Not missing the point, I understand what you want, but you can't have it, since it's not how things work. Most monitors with USB-C support DP over the USB-C interface, so no need for dongles or adapters. You can also get USB-C to DP cables. There are exactly zero USB4 monitors in the market today.
Yes, I already edited my post once I re-read it - still seems like it's up to the manufacturer - I can see the appeal either way of piping DP through a USB-C link or just using the USB-C link and having any USB-C to DP/HDMI/DVI/VGA adapter that you want to use - low-cost DisplayPort adapters for all those exist and can be carried forward in terms of just using the USB-C connector with DP.
Likewise, I can see the appeal of not needing a intermediate splitter or hub or something.
And you expect me to notice that while I'm writing replies?
And it's not up to the manufacturer, USB4 requires DP support on the host side. It's not required on the device side, but it's also required by hubs.

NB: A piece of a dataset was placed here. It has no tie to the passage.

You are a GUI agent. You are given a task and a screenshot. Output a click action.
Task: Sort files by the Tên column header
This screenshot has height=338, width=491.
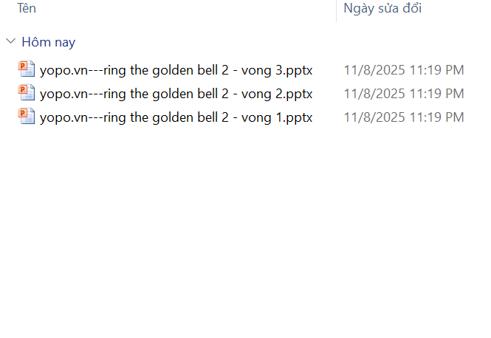tap(27, 9)
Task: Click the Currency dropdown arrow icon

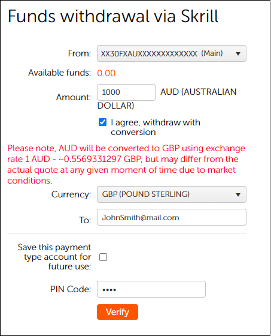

That is a big shame, I love that Gigabyte giving the block diagram to be able to see how things are.
ASUS should release that info too.
Some of the stuff can be deduced from the "Tech Specs" but not everything
All motherboard makers should be required to provide block diagrams in the manuals.
I don't recall where, but I remember that the ProArt X870E-CREATOR WIFI's 10Gbps LAN is wired directly to the CPU
And I think the second LAN adapter with the 2.5Gbps is a waste...
It's pointless connecting the Ethernet to the CPU, it simply doesn't need that much bandwidth.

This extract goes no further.